代表する銘柄は美津島町のシンボル!霊峰から名付けられた「白嶽(しらたけ)」。
水源の森百選に選ばれた「鶏知(けち)の森」の伏流水と、熟達した伝統の技をもって手間ひまをかけ、
芳醇で口当たりまろやかな酒を仕込み続けている。
平成16年度全国新酒鑑評会金賞、福岡国税局鑑評会吟醸酒部門3回連続金賞という名誉を誇る白嶽ブランド。「これは技術力の証明だと思っています。ここ2、3年レベルが上がり確実においしくなっている自信があります。味と香りのバランスがいいんですよ。」3代目・伊藤浩一郎さんが熱く語ってくれた。

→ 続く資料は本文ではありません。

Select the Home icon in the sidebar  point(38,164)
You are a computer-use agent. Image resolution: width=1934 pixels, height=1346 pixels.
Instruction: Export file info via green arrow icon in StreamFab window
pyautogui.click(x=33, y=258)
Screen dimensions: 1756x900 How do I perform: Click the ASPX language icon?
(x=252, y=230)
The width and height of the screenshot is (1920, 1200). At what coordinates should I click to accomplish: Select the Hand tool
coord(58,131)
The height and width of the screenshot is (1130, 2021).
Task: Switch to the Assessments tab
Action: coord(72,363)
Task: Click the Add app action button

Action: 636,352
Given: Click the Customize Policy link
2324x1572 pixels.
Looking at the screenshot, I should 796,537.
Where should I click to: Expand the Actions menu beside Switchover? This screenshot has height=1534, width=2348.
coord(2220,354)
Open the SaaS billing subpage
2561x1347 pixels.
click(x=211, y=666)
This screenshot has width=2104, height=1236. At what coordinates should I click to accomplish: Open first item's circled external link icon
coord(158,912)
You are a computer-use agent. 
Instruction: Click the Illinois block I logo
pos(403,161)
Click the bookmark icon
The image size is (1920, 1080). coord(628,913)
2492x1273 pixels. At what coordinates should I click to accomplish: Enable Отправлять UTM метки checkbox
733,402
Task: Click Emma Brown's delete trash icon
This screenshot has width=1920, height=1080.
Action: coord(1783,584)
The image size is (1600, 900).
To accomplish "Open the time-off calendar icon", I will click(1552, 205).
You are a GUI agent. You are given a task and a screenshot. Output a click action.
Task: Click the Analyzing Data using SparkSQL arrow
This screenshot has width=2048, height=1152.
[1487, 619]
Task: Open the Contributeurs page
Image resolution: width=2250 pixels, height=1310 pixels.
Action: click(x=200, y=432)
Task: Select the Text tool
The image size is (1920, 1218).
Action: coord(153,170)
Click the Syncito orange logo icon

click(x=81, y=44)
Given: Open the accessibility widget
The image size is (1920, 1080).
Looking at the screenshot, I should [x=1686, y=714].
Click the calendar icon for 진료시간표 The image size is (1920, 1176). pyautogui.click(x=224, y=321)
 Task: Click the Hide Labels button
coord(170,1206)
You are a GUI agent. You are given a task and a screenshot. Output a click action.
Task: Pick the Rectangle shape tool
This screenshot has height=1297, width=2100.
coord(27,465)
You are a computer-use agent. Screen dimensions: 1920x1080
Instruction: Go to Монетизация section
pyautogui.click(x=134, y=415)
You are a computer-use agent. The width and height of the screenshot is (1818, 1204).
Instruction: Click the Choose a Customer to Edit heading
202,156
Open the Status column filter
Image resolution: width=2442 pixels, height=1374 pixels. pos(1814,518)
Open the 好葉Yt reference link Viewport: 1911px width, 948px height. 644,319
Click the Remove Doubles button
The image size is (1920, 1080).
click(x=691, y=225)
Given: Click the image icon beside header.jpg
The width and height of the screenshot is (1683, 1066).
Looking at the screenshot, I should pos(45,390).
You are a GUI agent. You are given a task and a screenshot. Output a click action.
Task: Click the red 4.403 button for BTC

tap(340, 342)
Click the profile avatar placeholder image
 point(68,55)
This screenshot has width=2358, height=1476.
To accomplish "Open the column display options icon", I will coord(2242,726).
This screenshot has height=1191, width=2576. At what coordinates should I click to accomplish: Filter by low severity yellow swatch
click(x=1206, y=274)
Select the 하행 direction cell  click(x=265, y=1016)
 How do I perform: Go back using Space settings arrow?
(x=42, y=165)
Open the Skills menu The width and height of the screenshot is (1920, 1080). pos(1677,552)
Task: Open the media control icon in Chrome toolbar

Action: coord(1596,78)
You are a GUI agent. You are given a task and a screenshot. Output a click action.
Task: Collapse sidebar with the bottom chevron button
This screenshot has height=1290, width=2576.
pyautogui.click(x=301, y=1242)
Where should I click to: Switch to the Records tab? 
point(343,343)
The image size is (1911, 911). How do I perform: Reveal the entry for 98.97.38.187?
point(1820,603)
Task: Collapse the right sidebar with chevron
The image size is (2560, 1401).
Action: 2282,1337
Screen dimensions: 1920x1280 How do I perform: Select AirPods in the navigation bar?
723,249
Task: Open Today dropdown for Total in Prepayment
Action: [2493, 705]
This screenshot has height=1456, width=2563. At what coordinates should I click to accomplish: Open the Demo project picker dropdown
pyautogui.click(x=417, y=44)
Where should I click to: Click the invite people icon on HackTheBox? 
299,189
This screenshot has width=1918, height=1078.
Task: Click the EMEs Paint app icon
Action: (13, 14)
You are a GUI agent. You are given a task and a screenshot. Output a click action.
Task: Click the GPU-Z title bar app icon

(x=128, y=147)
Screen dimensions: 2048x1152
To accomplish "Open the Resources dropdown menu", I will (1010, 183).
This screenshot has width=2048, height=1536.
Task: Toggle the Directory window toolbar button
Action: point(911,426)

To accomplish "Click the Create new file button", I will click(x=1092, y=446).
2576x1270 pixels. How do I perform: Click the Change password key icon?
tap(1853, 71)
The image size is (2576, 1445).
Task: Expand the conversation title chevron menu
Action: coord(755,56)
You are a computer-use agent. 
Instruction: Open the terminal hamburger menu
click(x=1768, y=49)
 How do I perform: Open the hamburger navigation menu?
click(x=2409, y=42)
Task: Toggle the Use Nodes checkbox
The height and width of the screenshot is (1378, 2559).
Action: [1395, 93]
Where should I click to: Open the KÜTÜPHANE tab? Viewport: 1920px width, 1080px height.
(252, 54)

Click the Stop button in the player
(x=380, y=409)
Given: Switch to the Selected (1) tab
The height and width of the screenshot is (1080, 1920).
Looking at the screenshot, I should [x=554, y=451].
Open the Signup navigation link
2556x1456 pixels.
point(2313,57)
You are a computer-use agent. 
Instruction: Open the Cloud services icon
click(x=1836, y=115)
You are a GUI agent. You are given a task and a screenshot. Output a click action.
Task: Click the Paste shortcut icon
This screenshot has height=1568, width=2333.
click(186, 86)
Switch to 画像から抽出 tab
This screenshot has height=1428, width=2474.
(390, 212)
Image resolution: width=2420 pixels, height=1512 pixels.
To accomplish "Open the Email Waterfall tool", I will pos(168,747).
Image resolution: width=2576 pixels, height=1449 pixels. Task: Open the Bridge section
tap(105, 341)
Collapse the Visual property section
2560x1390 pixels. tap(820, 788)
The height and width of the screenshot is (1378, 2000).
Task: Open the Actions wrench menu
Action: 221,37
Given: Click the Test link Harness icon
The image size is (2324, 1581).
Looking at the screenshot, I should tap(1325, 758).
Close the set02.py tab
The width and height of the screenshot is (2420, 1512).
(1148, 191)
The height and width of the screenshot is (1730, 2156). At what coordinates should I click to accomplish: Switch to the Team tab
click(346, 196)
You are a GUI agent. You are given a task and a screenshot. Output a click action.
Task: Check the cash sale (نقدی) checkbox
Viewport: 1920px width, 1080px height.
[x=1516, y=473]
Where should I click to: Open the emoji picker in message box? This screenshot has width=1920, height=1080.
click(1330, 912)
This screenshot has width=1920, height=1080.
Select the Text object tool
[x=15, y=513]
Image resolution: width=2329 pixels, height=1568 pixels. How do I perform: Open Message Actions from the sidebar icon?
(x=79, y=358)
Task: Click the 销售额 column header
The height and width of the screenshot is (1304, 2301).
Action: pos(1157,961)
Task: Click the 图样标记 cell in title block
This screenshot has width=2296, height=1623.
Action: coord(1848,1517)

酒造りは漬物同様、同じ材料、同じ手法で作っても作る場所、人、温度、水など様々な条件で味が変わる。なかでも河内酒造では、米に強いこだわりを持っている。「酒において日本人の味覚を左右するのは“コク”ですよね。そういう意味で香りの原料となる米が重要なんです。うちでは佐賀県産の「レイホウ」や「西海」、大吟醸にいたっては酒好適米の最高クラス「山田錦」を使っていますが、うちのこだわりはその米を使用し“いかに上質の蒸し米を造るか”ということなんです。ボイラーの熱と蒸気を調整することによって外は堅く、中がやわらかな弾力ある蒸し米を炊き上げます。私は蒸し米がよく炊けたら酒造りは8割OK。あとは微生物が造ってくれると思っています。」と浩一郎さん。
また、河内酒造では焼酎も製造。焼酎「やまねこ」は酒用の麹を使用し減圧蒸留で造られた、麦焼酎8に対して米焼酎2をブレンドした珍しい麦米焼酎だ。
それにしてもお二方とも肌艶がいい。「酒造りの時期になると、妙につやつやになるんですよ。」酒造りの行程を思い浮かべ、そのひとつひとつを愛おしむ口調で3代目浩一郎さんは目を細めた。